Constitutional AI: Technique training AI systems to follow ethical principles and values encoded in a "constitution" of rules.

Right to Opt Out: Consumer right to decline AI-based processing of their data or AI-driven decisions affecting them.

💡 Try It Yourself

Navigate AI Ethics

  • Ask: 'Explain the EU AI Act's risk categories with examples of each'
  • Try: 'Should my company disclose when AI is used in hiring decisions?

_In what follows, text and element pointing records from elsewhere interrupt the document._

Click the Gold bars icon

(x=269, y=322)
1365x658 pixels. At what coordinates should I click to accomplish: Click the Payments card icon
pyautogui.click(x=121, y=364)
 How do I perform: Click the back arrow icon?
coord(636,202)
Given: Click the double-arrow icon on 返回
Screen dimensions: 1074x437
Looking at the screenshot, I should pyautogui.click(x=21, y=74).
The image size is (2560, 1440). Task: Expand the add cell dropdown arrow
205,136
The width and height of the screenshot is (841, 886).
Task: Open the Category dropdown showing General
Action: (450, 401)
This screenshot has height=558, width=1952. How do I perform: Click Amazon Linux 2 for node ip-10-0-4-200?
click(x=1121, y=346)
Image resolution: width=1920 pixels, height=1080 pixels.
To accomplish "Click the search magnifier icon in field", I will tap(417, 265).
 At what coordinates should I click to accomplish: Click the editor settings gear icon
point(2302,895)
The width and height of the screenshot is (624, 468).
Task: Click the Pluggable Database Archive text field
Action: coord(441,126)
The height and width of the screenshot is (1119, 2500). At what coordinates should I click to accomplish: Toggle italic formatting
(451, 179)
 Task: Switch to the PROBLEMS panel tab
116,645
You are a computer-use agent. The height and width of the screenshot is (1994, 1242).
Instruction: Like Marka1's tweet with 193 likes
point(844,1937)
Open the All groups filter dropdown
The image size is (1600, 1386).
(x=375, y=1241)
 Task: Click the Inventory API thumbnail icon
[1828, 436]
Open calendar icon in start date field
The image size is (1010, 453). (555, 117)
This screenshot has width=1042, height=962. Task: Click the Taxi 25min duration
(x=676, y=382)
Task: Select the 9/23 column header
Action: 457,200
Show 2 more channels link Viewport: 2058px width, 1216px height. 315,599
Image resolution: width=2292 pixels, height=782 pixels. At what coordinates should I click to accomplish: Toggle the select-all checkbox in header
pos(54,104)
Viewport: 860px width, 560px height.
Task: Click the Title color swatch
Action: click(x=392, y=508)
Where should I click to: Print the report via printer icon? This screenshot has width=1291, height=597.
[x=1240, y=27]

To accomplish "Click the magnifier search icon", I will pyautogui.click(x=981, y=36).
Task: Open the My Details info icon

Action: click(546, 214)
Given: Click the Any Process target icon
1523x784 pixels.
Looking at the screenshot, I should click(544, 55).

What are the legal requirements?'
  • Test: 'Give me a framework for evaluating if an AI use case is ethical'

Use these prompts with ChatGPT, Claude, or Gemini to reinforce what you've learned.

Key Vocabulary: AI Ethics & Governance

Algorithmic Bias: Systematic and repeatable errors in AI systems that create unfair outcomes, often reflecting historical inequalities in training data.

Explainability (XAI): The ability to understand and interpret how an AI system reaches its decisions.

Executive Order 14110: Biden administration's 2023 directive establishing AI safety and governance standards across federal agencies.

CCPA (California Consumer Privacy Act): California law granting consumers rights over their personal data, including data used to train AI.

AB 2602: California law requiring disclosure when AI is used for automated employment decisions.

EU AI Act: Comprehensive European regulation categorizing AI systems by risk level and imposing requirements accordingly.

Transparency: Requirement that organizations disclose when AI is making decisions that affect individuals.

Accountability: Clear assignment of responsibility for AI system outcomes and failures.

Data Privacy: Protection of personal information collected, used, and stored by AI systems.

Disparate Impact: When AI systems produce different outcomes for different groups, even without intentional discrimination.